Tujuan dari penulisan ini, hanya mengajak kita untuk menyandingkan agama dengan prilaku serta ucapan dari siapa pun yang dengan sengaja melontarkan kata-kata dan sikapnya yang mengganggu kemajemukan bangsa ini serta apa sebenarnya motif dibalik upaya mereka untuk merusak persatuan dan kebhinekaan yang seharusnya mengadopsi sikap bertoleransi yang baik bagi sesama anak bangsa ini kedepan. Pembelaan rakyat terhadap Jokowi serta penolakan statemen yang bernada sarkasme sebagaimana yang dilontarkan Rocky Gerung dan Cak Nun telah mengkonfirmasi publik bahwa masyarakat begitu geram sekaligus menolak jejak politik identitas yang sesungguhnya tidak mengakar kepada kehendak rakyat melainkan sebatas wacana dari segelintir politikus islam yang membungkusnya dengan fanatisme beragama demi mengambil peluang itu melalui ketertarikan penduduk Indonesia yang mayoritas muslim.
Naiknya atmosfer yang saling berhadapan antara kecintaan terhadap tanah air yang diartikan sebagai komponen dari mereka yang menegakkan ideologi bernegara, Dengan tatanan politik identitas yang diartikan sebagai ajakan untuk memperkuat ideologi personal ini guna masuk kedalam wilayah kekuasaan negara hingga menguasai Suprastruktur politik demi ikut mempengaruhi hukum konstitusi, Tentu menciptakan ketegangan diberbagai wilayah, termasuk jenjang tingkatan daerah yang sedapat mungkin mereka rebut untuk mendudukkan penguasa-penguasa kecil diberbagai daerah tersebut agar ikut ke dalam koridor gerakan mereka. Fakta ini mengingatkan kita semua, bahwa pasca runtuhnya orde baru yang dijadikan momentum bagi pembatasan kewenangan Presiden adalah celah terkuat bagi dominasi hak-hak suara rakyat melalui pedoman UU sebagaimana pasal 28 yang begitu kental dirasakan out of rules pada penerapannya.
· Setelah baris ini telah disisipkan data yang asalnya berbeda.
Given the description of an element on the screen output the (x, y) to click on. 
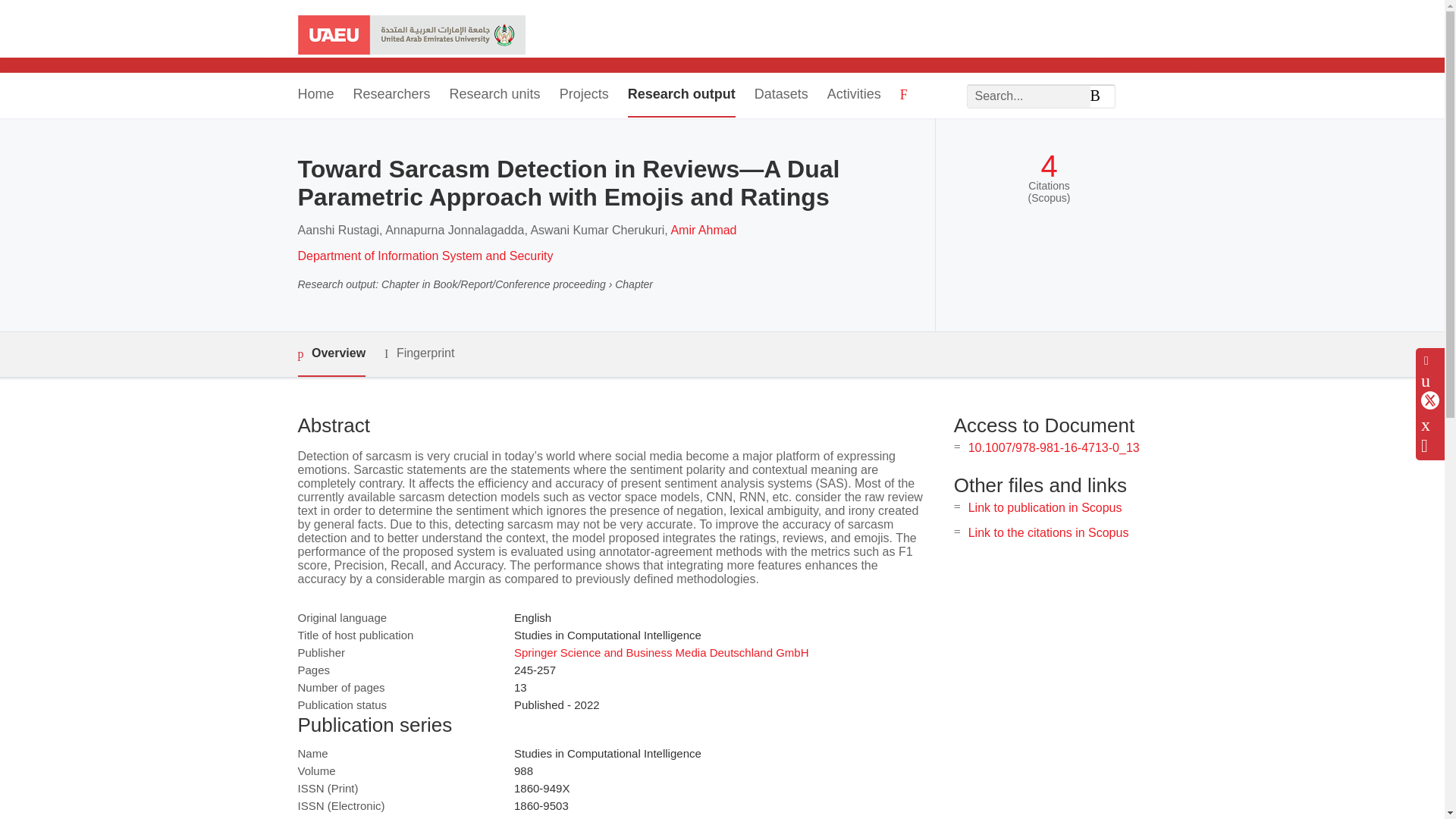
Link to publication in Scopus (1045, 507)
Fingerprint (419, 353)
Overview (331, 354)
Department of Information System and Security (425, 255)
Research output (681, 94)
Activities (853, 94)
Research units (494, 94)
United Arab Emirates University Home (410, 36)
Projects (583, 94)
Springer Science and Business Media Deutschland GmbH (661, 652)
Given the description of an element on the screen output the (x, y) to click on. 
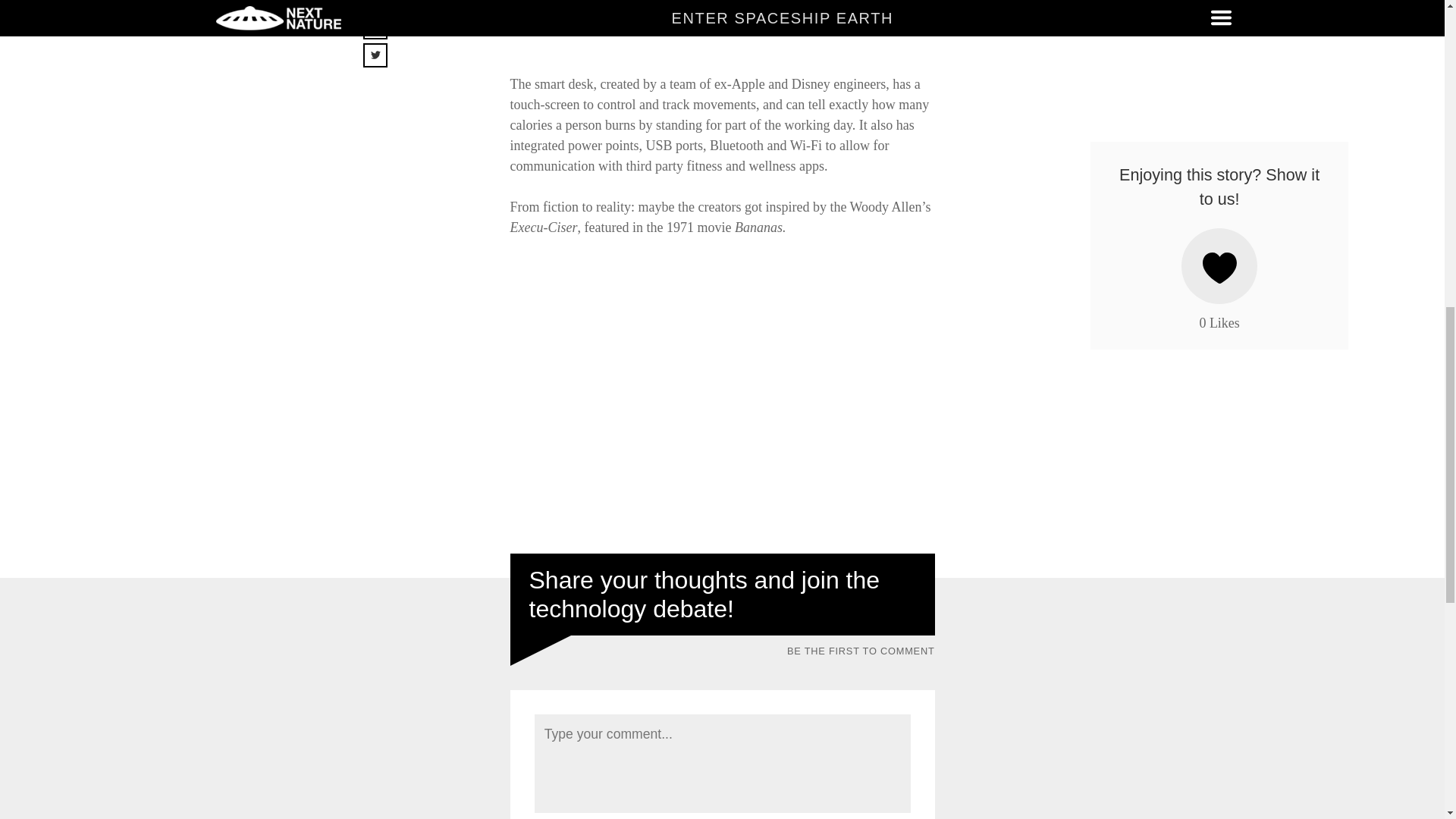
Twitter (384, 63)
LinkedIn (389, 35)
Facebook (392, 13)
Given the description of an element on the screen output the (x, y) to click on. 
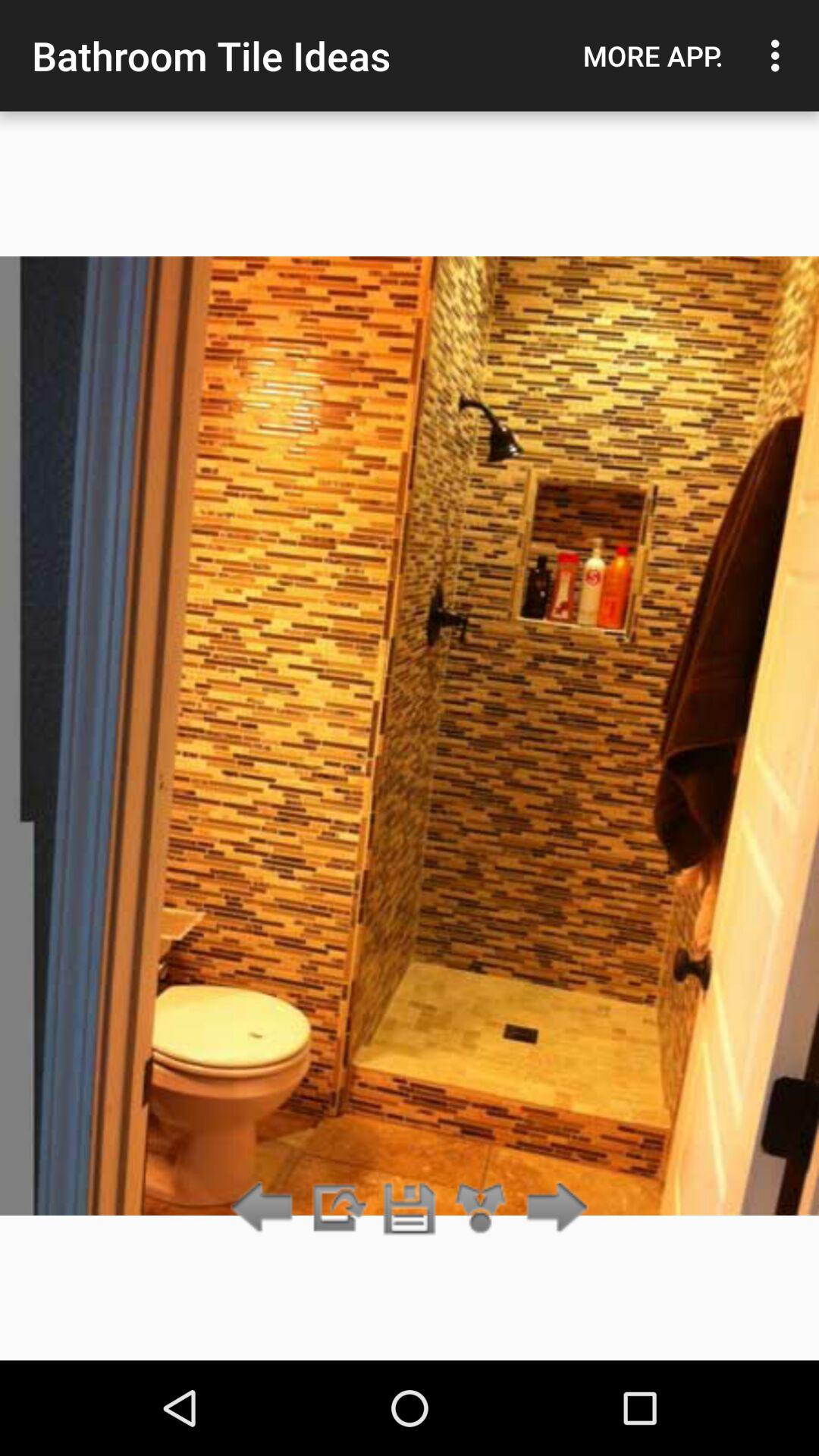
flip to more app. (653, 55)
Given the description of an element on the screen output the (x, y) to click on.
Sehingga jika pada orde baru, seorang presiden dirasakan begitu berkuasa hingga ditakuti oleh seluruh rakyatnya, dimana setiap instrumen kekuasaan kecil di daerah dengan mudahnya melakukan apa saja dibalik backing penguasa tunggalnya yang siap membungkam bahkan menghilangkan nyawa siapapun tanpa harus melalui proses hukum. Maka kondisi saat ini justru berbanding terbalik, dimana seorang rakyat begitu ditakuti oleh presidennya dengan hanya membiarkan antar rakyat itu untuk saling berhadap-hadapan antara satu dengan lainnya demi melihat gelombang mana yang disebut suara keaslian rakyat sesungguhnya. Maka tak heran, jika Jokowi yang mengantongi angka kepuasan hingga mencapai 82% saat ini, tentu saja menjadi mayoritas yang didukung sekalipun hitungan untuk itu belum pernah dilakukan secara aklamasi. Kenyataan inilah sebagai akibat dari pengkebirian atau pembatas kewenangan presiden di masa era reformasi sekarang ini.